→ Directions:
Read through the records below and copy each line that uses the word "folder".

→ Records:
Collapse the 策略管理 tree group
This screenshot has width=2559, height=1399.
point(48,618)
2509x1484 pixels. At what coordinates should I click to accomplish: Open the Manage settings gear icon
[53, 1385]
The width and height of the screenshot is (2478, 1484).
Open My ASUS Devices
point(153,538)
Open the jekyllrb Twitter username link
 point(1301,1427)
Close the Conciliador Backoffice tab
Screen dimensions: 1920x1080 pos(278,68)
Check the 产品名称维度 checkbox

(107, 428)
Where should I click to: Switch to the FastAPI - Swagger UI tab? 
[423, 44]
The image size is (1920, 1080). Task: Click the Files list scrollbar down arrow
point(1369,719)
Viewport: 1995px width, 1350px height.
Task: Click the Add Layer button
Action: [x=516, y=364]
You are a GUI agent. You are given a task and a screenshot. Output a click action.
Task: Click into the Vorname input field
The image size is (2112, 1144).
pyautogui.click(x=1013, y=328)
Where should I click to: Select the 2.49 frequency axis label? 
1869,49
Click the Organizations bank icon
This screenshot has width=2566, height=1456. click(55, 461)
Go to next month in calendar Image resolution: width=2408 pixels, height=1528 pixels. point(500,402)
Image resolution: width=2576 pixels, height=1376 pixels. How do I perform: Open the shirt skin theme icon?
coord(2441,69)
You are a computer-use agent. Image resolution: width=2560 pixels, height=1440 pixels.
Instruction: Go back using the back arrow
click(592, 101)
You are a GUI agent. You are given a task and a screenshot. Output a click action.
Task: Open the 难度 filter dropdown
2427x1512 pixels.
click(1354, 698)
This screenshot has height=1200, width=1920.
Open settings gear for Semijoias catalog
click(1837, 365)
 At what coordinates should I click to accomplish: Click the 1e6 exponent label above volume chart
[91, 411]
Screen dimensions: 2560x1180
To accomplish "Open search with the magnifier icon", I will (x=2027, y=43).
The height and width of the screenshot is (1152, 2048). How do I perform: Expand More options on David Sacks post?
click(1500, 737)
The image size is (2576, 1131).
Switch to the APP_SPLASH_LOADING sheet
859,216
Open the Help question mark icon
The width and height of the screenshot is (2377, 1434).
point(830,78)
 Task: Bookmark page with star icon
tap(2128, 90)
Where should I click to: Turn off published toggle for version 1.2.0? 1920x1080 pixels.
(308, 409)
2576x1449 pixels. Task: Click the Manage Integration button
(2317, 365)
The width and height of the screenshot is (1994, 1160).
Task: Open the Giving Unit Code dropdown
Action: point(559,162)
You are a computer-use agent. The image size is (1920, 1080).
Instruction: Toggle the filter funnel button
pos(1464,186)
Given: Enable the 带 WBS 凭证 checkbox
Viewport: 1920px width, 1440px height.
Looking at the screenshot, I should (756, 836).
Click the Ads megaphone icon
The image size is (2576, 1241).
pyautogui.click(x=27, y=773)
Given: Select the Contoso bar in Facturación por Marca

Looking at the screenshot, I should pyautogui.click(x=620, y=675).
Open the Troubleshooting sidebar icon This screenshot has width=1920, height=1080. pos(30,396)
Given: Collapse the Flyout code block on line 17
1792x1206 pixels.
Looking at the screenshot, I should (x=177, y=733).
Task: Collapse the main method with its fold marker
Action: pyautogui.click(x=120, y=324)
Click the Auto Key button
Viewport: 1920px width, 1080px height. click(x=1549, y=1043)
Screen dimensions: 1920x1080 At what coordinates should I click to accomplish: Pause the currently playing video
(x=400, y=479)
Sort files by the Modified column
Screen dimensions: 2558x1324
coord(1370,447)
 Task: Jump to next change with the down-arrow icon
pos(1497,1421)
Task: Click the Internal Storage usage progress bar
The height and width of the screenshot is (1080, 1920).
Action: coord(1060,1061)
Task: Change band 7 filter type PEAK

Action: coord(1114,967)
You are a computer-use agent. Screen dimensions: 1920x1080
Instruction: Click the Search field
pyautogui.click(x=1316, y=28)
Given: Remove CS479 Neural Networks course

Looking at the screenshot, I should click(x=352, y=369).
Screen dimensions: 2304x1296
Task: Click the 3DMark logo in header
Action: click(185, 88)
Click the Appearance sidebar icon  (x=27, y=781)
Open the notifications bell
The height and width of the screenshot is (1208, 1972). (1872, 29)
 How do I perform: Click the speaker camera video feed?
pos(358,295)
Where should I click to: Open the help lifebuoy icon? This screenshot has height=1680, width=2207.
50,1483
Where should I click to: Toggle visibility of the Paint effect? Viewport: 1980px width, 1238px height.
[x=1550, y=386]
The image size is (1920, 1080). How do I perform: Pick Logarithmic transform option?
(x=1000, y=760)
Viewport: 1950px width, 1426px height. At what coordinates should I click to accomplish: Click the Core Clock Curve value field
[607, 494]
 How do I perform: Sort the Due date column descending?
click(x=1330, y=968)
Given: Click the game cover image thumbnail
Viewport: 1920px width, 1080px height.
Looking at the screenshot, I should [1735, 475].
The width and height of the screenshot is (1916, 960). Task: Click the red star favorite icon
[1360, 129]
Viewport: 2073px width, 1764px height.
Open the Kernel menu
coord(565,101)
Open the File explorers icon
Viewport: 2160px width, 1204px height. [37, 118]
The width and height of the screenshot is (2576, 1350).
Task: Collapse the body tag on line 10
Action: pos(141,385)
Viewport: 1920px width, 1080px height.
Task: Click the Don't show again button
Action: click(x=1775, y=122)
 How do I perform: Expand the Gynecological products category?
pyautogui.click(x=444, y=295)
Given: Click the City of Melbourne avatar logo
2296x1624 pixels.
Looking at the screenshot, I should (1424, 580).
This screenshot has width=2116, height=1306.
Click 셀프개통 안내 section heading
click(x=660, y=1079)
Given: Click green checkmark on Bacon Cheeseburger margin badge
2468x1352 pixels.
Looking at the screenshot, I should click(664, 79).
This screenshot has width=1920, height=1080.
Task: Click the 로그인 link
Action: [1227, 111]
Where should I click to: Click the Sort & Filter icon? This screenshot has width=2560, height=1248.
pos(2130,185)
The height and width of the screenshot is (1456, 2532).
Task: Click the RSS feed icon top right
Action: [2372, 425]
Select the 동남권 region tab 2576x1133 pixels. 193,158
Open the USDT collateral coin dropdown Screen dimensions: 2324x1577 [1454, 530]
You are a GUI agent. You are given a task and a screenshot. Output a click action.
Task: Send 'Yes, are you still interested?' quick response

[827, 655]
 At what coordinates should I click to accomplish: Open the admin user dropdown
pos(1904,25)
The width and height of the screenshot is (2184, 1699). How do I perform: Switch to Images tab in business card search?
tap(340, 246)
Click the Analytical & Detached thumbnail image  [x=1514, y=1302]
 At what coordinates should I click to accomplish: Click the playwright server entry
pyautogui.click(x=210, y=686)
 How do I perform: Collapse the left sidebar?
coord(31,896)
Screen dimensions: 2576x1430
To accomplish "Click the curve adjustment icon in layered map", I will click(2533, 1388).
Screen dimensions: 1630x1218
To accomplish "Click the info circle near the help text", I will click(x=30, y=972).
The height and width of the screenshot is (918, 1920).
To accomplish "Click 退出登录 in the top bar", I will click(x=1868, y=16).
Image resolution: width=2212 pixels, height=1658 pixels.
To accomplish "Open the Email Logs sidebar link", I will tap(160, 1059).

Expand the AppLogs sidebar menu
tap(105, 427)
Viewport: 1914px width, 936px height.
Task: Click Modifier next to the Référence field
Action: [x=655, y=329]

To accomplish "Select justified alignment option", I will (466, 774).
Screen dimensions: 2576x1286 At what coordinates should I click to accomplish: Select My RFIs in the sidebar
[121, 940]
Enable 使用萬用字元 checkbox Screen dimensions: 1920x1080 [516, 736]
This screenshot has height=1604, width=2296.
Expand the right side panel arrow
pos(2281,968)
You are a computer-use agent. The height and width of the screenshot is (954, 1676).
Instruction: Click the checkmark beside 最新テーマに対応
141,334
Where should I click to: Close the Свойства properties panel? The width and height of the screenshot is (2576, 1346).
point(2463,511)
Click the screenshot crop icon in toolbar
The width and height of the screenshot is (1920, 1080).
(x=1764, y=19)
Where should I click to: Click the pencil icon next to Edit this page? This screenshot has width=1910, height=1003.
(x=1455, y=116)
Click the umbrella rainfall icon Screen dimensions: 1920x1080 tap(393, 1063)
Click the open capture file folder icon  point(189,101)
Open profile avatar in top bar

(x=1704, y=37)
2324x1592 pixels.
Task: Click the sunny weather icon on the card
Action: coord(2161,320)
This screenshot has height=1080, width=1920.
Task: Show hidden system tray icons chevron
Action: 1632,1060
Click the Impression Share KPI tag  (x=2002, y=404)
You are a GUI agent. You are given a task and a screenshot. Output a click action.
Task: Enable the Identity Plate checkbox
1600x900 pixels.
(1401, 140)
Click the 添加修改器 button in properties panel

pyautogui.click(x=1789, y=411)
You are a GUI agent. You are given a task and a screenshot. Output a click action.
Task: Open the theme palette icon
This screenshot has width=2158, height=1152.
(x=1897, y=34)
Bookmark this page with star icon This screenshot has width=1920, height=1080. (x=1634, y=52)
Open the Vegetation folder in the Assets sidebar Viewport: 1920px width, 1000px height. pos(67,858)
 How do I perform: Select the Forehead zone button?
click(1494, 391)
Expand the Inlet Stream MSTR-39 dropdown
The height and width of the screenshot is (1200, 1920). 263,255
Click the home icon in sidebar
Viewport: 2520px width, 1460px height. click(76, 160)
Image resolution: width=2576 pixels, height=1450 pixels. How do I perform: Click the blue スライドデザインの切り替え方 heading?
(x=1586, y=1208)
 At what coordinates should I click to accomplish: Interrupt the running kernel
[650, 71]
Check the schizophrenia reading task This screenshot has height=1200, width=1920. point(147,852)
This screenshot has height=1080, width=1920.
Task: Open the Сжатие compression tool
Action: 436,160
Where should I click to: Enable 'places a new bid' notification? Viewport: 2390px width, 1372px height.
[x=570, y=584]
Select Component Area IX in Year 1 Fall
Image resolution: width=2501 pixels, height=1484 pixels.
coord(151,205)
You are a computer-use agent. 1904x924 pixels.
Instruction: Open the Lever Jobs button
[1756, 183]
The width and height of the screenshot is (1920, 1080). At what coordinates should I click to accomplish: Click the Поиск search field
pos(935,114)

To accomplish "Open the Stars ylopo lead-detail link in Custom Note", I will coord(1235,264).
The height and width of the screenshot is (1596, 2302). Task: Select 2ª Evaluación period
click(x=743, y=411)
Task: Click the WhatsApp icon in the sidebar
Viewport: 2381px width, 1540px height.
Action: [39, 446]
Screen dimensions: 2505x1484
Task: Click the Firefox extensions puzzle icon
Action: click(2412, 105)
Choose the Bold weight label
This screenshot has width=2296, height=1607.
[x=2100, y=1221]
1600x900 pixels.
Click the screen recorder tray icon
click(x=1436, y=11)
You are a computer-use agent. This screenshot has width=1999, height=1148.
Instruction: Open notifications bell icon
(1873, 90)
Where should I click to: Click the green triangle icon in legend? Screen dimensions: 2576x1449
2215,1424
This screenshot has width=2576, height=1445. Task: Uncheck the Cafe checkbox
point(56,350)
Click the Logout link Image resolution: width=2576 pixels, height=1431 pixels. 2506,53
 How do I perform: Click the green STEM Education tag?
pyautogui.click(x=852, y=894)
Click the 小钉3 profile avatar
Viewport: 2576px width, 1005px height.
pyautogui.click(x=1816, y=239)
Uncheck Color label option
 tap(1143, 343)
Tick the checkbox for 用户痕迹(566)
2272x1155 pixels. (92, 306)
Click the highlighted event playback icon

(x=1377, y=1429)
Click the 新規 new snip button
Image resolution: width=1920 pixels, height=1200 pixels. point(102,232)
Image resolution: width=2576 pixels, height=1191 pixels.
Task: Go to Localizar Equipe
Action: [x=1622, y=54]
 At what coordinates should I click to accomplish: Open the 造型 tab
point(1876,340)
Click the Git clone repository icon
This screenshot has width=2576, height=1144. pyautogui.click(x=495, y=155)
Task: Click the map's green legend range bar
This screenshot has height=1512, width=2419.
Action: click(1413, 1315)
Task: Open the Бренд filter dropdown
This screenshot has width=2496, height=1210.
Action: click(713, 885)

→ Result of this exercise:
Click the open capture file folder icon  point(189,101)
Open the Vegetation folder in the Assets sidebar Viewport: 1920px width, 1000px height. pos(67,858)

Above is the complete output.